Женщины шили сарафаны со сборками и с плечиками. Под сарафан одевалась длинная льняная самотканая нижняя рубашка. Трусов не носили, о них просто не ведали. Знаю, что даже в городе Клинцы в 1920-х годах, когда родители стали покупать и одевать девочкам-школьницам трусы, то первое время это вызывало злобные насмешки и интерес со строны сверстников. Рубашки у крестьянок были прямого покроя. Вышивку на рубашках делали только на рукавах, так как рукава были видны из-под сарафана. Девушки носили приталенные кофточки из цветных тканей. Кроме сарафана, носили юбки. Платьев не было. Если было прохладно, одевали свитку.

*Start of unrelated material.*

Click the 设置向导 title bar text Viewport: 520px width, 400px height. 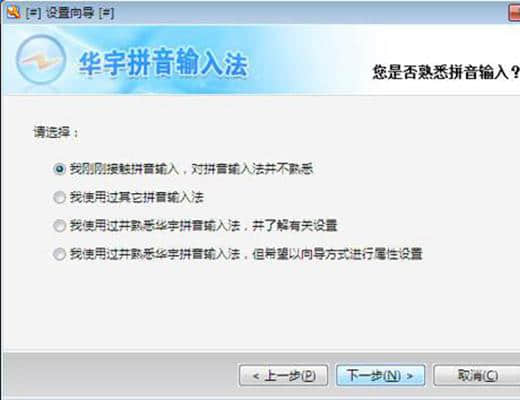70,13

Летом женщины ходили босиком. В холодные месяцы года надевали чулки и крепили их с помощью завязок. Ноги обували в лапти. Те, кто побогаче, носили сапожки. Зимой надевали овчинный полушубок или шубу. Платок спасал голову женщины от любого ненастья. Зимой поверх тонкого платка повязывали второй платок, нередко шерстяной.

В деревне Смяльч я бывал почти ежегодно в течение многих десятилетий, но в памяти отложились особенно первые впечатления. Мы поселились в хате знакомого крестьянина, Ивана Бобрика. Он часто останавливался в нашем доме, когда приезжал в Клинцы на торги.

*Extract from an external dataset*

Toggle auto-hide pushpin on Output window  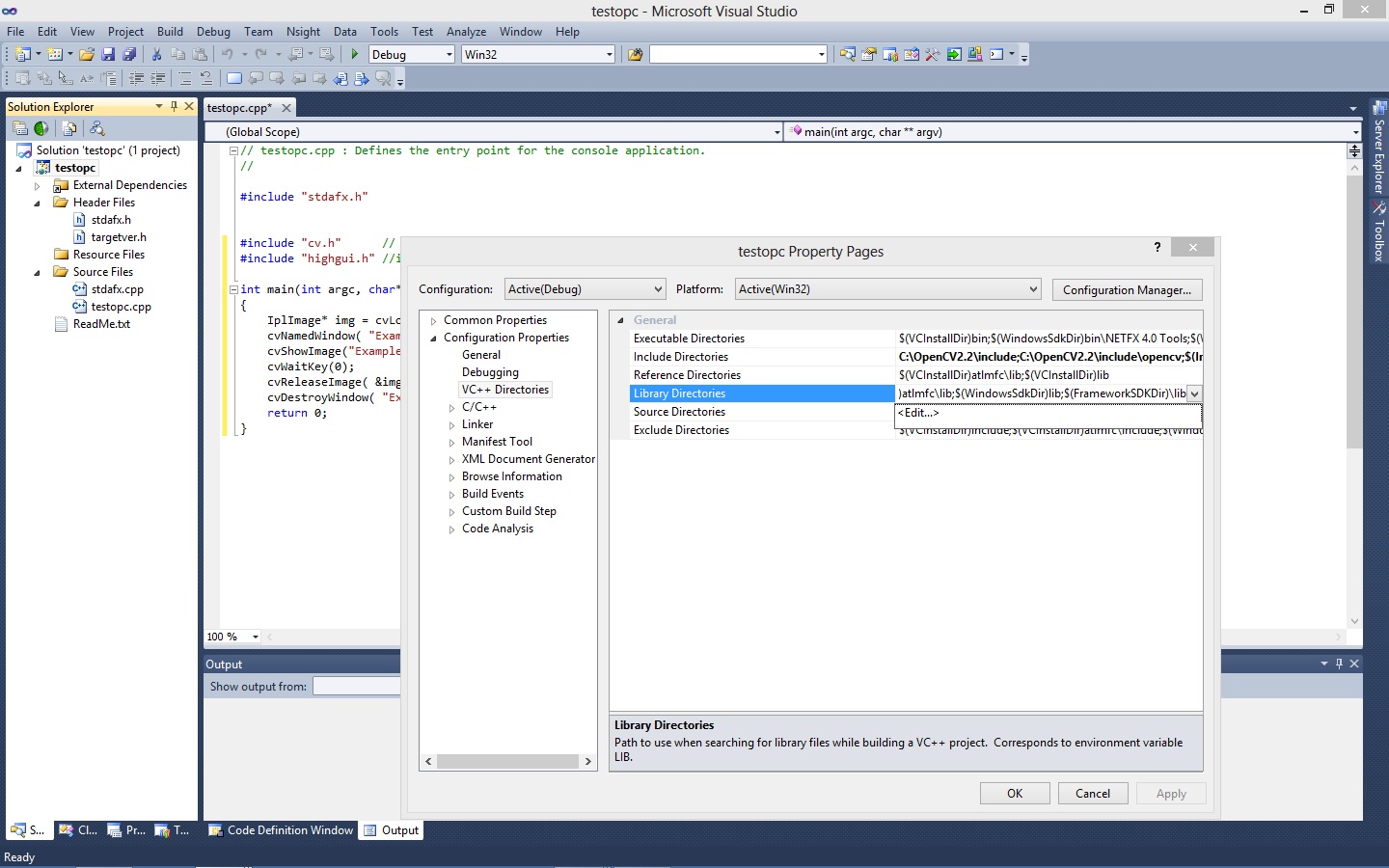(x=1340, y=664)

Помню, проснулся утром, лежу на полатях и смотрю на пол. А из щели в полу выползает жаба, за ней другая и начинают охотиться на мух, которых в доме неисчислимое количество. Ветхие, дырявые полы были почти во всех хатах и не смущали крестьян.

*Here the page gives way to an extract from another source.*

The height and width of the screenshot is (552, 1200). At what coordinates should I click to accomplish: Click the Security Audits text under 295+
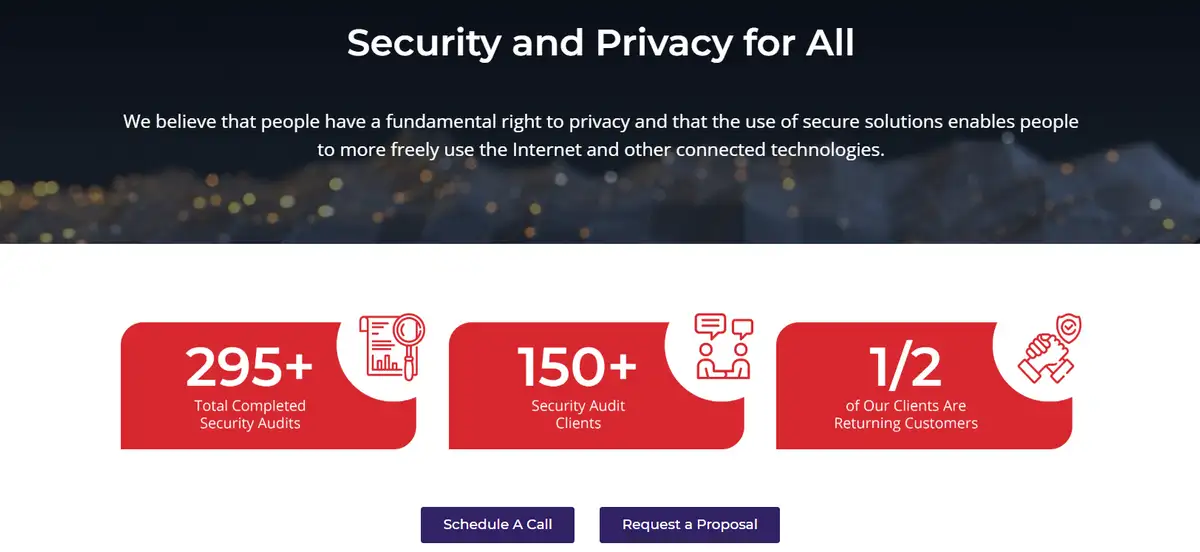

В одном доме, кажется у Духовцов, я наблюдал такую картину. Детей в семье было много. Старших детей поили молоком у стола, а для малышей молоко наливали в миску и ставили миску на пол, поскольку до стола им было не дотянуться. Дети, сидя на корточках, ложками черпали молоко из миски. Если молока было недостаточно, мать или старшие дети подливали из кувшина еще. В это время на запах молока из-под пола появлялся уж. Он решительно подползал к миске и начинал вместе с детьми пить молоко. Дети не боялись ужа, он был ежедневным сотрапезником. С ним даже обращались по-приятельски. Если не хотели давать молока, то ложкой слегка ударяли ужа по голове. Он отползал с шипением, но через некоторое время, забыв обиду, снова оказывался у миски и слизывал молоко языком. Насытившись, уж уползал в подполье.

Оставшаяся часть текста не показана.